▶ **Фрагмент документа**
====================

Пережив на многие годы чудесных мужей, тихонечко отошли в вечность и их старушки. Красавицы ХХ века.
Чему-то меня тот случай научил — став корреспондентом, я набирался наглости. Не поговорил толком с Анатолием Тарасовым? Так напрашивался к вдове Нине Григорьевне, изумительной женщине. Приходил в ту самую квартиру генеральского дома на Соколе, откуда Анатолий Владимирович уехал в госпиталь и уже не вернулся. Дотрагивался в коридоре до облупившихся клюшек, дожидающихся хозяина уж столько лет. Сидели в той комнате, где Анатолий Владимирович хранил наливочку и варенье, приготовленные своими руками на загорянской даче. В каком-то фильме мелькнул кадр — и я радостно зафиксировал: даже сидел я на этом самом кресле! Около этого шкафчика!

====================

▶ **Задание**
Укажите, где, согласно фрагменту документа, Анатолий Владимирович готовил наливочку и варенье.

▶ **Блок данных**
====================

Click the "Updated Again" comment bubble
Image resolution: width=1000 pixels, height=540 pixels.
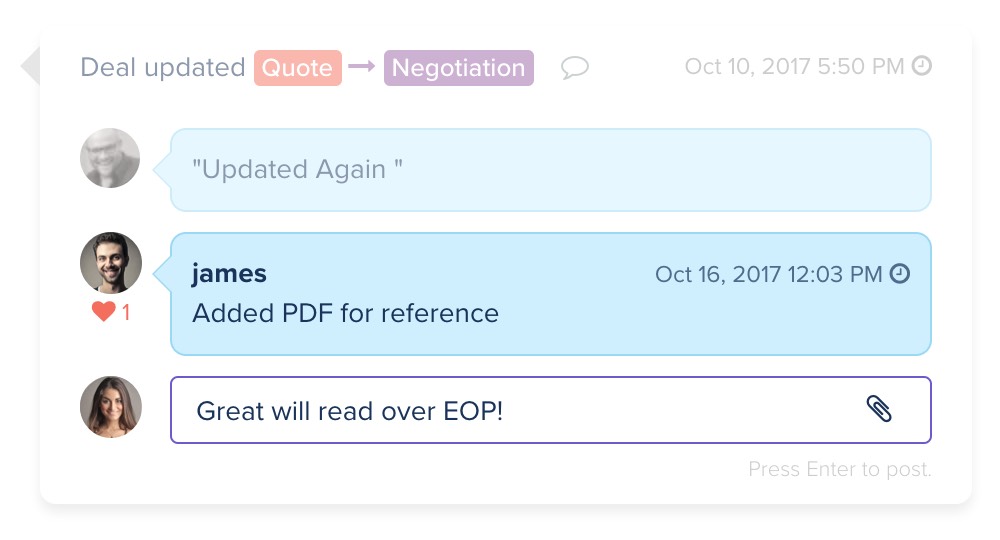coord(550,170)

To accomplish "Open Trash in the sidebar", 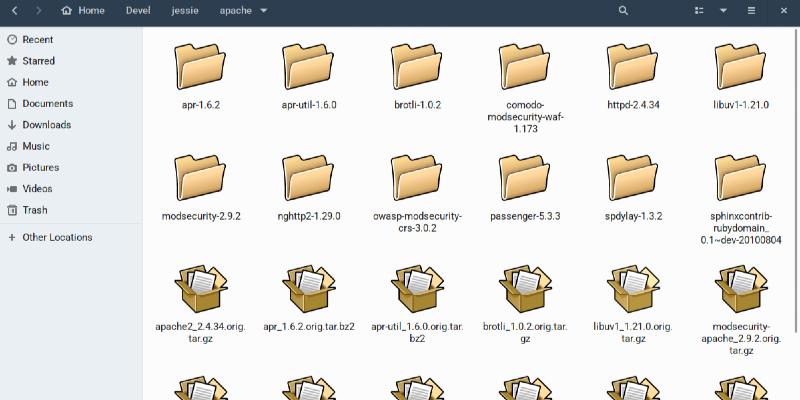I will 35,210.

====================

▶ **Выполненное задание**
На загорянской даче.